John’s father, 56 year old, William Barnard, was killed in a train accident at Colchester, on the 12th July 1913.

William was the Driver of the Great Eastern Railway express passenger train, from Cromer to London consisting of engine, tender and 12 vehicles, travelling at full speed through Colchester North Station, on Saturday, 12th July 1913. Due to the Signaller’s error, and the incorrect use of the Sykes instruments the express train was let through a junction, when it should have been given the signal to wait, as the line was already occupied by a slower light engine with a tender. The Driver of the light engine, noticing the approach of the express train put on full steam and tried desperately to get away, but was unable to avert the terrible disaster. William’s express train crashed into the rear of the light engine and derailed. The Driver of the light engine, who was the only man on that engine at the time, wa

s considerably injured. William and his Fireman Sidney Keeble were killed instantaneously, and an inspector who was also travelling on the engine escaped with comparatively slight injuries. The Guard of the train, George Burdett, who was travelling in the leading brake van, died while being conveyed to the Hospital. Fourteen passengers were injured.

The Fireman – 32 year old, Sidney Keeble, of 152, Wherstead Road, Ipswich, born 1881, Bramford, Suffolk. Laid to rest at St. Mary the Virgin Church, Bramford. His headstone was erected by his fellow workers as a token of sympathy and respect.

The Guard – 55 year old, George Henry Burdett, of 10, Goldsworth Buildings, Bishopsgate Street, Norwich, Norfolk, born 1858, Norwich.

John’s paternal grandfather, John Barnard was also killed in a train accident at Westerfield Station, on the 25th September 1900.

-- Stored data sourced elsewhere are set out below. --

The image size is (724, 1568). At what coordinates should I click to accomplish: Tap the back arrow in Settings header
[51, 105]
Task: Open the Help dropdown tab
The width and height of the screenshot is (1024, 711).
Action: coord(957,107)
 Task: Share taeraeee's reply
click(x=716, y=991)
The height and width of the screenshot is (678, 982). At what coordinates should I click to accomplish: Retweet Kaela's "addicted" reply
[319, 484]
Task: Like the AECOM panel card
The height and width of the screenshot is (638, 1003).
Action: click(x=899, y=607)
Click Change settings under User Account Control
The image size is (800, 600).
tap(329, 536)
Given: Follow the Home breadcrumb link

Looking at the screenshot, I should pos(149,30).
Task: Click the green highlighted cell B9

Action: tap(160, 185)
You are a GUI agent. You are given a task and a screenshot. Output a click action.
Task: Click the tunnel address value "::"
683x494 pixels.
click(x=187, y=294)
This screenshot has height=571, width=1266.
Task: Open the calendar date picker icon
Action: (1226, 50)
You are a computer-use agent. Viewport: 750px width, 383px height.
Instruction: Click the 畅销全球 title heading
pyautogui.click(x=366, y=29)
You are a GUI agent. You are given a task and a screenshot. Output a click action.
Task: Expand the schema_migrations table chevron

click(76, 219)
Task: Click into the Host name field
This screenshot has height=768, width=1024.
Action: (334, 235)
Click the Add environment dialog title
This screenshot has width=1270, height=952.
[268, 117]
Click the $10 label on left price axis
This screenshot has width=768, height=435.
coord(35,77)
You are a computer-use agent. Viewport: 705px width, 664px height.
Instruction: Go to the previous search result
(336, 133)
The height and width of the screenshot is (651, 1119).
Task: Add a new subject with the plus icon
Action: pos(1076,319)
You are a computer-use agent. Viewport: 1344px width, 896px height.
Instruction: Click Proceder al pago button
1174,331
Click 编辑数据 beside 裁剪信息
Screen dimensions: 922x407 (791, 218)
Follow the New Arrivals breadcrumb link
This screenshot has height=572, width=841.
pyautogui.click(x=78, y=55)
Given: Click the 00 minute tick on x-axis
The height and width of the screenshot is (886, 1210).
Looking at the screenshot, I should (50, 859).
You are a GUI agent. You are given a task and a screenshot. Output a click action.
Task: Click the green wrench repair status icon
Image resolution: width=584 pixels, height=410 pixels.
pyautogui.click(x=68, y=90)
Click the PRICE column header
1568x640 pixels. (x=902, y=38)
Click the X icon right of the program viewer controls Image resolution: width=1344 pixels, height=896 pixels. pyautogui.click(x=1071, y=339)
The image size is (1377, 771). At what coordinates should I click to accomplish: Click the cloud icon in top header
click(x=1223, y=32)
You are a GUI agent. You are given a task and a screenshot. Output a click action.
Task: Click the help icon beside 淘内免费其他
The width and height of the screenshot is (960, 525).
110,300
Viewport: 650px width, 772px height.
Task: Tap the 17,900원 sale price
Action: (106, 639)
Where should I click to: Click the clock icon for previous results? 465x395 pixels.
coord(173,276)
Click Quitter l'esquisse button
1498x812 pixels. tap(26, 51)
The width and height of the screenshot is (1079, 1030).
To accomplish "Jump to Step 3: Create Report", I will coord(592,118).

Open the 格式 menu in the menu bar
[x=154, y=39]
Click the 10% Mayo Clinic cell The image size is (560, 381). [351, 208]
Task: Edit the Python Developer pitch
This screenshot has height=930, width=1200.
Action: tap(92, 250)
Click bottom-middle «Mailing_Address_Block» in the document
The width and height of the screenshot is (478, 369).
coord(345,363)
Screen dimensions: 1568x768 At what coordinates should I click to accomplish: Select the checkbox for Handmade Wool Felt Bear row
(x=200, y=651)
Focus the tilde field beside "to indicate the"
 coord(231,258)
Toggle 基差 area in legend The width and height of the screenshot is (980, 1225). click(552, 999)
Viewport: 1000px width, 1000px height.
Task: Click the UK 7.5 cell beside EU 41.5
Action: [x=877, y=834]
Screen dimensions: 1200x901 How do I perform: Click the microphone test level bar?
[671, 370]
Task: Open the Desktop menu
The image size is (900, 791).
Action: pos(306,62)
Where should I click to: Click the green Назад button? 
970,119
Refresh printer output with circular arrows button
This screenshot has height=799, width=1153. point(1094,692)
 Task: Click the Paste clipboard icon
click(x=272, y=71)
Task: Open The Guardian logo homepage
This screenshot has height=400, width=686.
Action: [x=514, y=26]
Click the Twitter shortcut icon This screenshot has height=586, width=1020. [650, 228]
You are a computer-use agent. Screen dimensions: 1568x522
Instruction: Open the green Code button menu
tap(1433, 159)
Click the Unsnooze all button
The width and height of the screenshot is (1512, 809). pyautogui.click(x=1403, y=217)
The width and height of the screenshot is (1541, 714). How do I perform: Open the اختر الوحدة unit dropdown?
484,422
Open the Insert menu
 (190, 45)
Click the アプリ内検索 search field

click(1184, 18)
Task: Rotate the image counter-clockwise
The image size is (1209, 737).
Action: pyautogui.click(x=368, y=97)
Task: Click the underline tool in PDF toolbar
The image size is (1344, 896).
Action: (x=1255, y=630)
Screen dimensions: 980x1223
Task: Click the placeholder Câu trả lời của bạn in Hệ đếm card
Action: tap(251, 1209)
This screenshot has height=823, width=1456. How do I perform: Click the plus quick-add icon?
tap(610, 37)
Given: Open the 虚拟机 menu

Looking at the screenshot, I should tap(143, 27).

John was the Driver of the Great Eastern Railway Class Y14 locomotive No. 522 on route to Felixstowe on Tuesday, 25th September 1900. At Westerfield Station, the engine stopped for a signal on the Ipswich side of the level crossing. At 08:45 the boiler exploded and was thrown over the level crossing, some 40 yards forward, before ending up on the down platform. The explosion killed 66 year, John, of 206, Wherstead Road, Ipswich, and his 34 year old, Fireman, William McDonald, of 8, Pauline Street, Ipswich, both were based at Ipswich Engine Shed. They were laid to rest at Ipswich Old Cemetery, close to the Belvedere Road entrance. Their headstones are carved with a locomotive and were erected by their fellow workmen and friends as a mark of respect and high esteem.